▶ _Requirements_: Can you reproduce word for word the lines of the data between the line holding "Click 40.0% Adobe RGB coverage value" and the line holding "Click the blue", inclusive?

[Word and element pointing entries]
[START]
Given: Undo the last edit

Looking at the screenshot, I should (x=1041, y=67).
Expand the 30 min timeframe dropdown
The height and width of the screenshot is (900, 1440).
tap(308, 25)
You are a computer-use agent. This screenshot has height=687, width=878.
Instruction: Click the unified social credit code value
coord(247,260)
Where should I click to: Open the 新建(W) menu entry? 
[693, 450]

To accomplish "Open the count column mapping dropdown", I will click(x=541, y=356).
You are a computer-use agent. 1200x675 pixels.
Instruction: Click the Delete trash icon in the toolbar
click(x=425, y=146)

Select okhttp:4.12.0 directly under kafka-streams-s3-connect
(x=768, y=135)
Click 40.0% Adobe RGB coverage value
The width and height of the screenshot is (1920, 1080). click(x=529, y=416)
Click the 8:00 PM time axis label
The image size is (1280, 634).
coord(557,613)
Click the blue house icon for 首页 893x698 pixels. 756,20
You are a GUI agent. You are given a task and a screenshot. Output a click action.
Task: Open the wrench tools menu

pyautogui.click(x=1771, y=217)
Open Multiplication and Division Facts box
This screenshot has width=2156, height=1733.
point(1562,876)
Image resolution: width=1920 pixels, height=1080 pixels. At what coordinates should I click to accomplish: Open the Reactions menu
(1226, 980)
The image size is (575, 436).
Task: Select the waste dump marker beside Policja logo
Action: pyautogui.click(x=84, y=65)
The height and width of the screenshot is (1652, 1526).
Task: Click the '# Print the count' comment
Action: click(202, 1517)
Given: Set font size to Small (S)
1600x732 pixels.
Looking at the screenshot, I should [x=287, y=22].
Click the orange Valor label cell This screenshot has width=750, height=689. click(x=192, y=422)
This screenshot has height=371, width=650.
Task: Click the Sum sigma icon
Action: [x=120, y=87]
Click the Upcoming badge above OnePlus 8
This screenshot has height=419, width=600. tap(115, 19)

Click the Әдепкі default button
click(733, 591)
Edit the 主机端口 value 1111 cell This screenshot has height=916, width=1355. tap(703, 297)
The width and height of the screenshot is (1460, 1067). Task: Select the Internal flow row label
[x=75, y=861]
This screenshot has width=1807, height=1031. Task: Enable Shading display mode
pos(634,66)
[END]
▶ _Solution_:
Click 40.0% Adobe RGB coverage value
The width and height of the screenshot is (1920, 1080). click(x=529, y=416)
Click the 8:00 PM time axis label
The image size is (1280, 634).
coord(557,613)
Click the blue house icon for 首页 893x698 pixels. 756,20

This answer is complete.